The vast majority of configuration changes made at HCoop today go through the (already second-generation) DomainTool developed by AdamChlipala. We would have collapsed under the weight of the collective needs of our growing member base if we hadn't had something like Domtool to allow members to configure their own domains in a secure way. However, today's Domtool has some serious weaknesses. Here are a few in rough increasing order of seriousness.
Extending Domtool is painful. The source code has some nice organizing principles, but still not very many. Adding a new feature tends to involve a hearty helping of boilerplate code. This doesn't have a big effect on anyone but Adam, but there's always the issue that more complicated coding increases the risk of bugs.
It doesn't support configuration of multiple machines. Since we will be switching to running multiple machines (see ColocationPlans), this is a problem! The current Domtool could probably be patched to support this, but the other complaints make it not worth doing.

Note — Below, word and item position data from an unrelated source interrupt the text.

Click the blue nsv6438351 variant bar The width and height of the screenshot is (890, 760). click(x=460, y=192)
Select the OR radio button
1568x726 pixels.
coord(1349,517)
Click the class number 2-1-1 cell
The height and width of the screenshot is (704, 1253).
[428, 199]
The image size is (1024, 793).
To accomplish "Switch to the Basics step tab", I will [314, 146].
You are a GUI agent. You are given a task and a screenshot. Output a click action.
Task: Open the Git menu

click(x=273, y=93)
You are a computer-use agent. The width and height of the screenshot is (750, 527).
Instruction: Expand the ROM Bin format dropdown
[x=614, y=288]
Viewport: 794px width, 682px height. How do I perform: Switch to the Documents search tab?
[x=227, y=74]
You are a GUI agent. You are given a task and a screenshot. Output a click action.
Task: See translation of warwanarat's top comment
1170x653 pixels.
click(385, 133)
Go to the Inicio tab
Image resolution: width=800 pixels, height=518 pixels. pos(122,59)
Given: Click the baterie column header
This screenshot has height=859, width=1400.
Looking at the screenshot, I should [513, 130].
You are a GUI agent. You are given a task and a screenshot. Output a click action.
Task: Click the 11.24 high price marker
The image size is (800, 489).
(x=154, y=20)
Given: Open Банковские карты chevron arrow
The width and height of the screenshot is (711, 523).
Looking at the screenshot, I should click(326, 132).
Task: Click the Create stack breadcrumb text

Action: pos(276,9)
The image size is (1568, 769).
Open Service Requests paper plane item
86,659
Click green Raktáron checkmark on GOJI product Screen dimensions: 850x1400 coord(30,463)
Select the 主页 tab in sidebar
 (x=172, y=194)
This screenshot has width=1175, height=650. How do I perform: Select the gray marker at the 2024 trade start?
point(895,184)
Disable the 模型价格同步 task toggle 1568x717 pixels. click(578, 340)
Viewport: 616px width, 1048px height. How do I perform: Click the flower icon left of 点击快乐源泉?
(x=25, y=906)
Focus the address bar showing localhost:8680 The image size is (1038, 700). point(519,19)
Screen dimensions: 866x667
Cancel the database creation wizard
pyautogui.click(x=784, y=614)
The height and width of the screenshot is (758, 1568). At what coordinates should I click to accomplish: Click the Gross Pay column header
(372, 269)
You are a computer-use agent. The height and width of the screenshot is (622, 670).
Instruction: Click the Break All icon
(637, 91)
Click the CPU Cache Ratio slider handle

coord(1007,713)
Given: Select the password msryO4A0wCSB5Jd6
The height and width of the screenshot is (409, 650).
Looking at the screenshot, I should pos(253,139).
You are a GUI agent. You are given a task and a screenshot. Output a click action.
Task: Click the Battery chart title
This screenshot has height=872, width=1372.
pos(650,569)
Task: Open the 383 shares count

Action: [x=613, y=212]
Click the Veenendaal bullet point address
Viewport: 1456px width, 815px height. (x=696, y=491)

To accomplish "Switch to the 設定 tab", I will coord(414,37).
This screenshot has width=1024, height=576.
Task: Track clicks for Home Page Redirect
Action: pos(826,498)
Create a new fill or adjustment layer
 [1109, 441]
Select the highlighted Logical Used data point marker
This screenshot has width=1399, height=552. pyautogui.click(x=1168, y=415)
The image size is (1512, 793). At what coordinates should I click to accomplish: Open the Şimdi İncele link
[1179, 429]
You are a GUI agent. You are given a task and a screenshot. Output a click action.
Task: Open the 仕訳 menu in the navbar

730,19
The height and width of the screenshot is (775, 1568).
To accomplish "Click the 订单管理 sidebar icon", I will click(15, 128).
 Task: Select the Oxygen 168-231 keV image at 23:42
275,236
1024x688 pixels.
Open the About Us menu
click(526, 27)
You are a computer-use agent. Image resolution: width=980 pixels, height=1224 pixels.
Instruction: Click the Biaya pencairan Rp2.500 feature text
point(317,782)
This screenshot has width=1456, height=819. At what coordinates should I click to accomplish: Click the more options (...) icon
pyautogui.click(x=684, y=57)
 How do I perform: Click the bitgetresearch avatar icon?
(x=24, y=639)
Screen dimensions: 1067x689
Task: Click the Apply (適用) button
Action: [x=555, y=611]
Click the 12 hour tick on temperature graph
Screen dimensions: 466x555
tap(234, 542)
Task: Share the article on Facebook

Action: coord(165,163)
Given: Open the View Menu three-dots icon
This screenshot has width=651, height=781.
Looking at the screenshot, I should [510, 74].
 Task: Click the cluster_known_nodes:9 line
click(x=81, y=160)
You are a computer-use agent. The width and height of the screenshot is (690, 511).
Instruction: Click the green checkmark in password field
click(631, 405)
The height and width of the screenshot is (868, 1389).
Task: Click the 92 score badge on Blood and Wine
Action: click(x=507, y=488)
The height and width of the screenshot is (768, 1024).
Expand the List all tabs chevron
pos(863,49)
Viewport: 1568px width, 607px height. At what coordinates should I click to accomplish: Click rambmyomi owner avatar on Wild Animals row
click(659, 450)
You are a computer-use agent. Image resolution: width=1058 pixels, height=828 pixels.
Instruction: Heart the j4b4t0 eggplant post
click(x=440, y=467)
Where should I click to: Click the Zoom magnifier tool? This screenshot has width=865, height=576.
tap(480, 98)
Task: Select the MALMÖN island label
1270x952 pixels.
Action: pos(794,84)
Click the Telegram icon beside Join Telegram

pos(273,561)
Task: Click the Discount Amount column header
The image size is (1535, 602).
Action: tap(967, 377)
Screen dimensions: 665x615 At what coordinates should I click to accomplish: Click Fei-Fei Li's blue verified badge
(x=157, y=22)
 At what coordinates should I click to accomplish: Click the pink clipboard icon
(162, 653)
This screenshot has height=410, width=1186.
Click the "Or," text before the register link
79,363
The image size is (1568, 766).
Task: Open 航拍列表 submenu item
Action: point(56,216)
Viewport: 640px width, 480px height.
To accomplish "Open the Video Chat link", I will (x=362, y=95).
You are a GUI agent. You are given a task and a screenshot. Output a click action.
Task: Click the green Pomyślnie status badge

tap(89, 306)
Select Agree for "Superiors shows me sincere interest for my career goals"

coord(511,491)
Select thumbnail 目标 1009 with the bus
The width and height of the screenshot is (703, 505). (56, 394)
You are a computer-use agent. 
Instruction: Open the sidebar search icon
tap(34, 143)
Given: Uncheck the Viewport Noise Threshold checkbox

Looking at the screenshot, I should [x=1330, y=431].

The syntax and semantics of each configuration directive are ad-hoc. New directives are added by writing custom code to parse lines of input, check that they satsify any constraints necessary for security, etc.. Just like in programming, it's nice to have a common abstraction for the basic building blocks of, in this case, configuration files.
There is no support for user-programmed abstractions. Nearly every subdirectory of /etc/domains has a .dns file with a shared prefix, declaring common elements like name servers. These should instead be calling a library function or otherwise using a reified object. All sorts of other patterns reappear frequently in Domtool configuration files and ought to be replaced with function calls.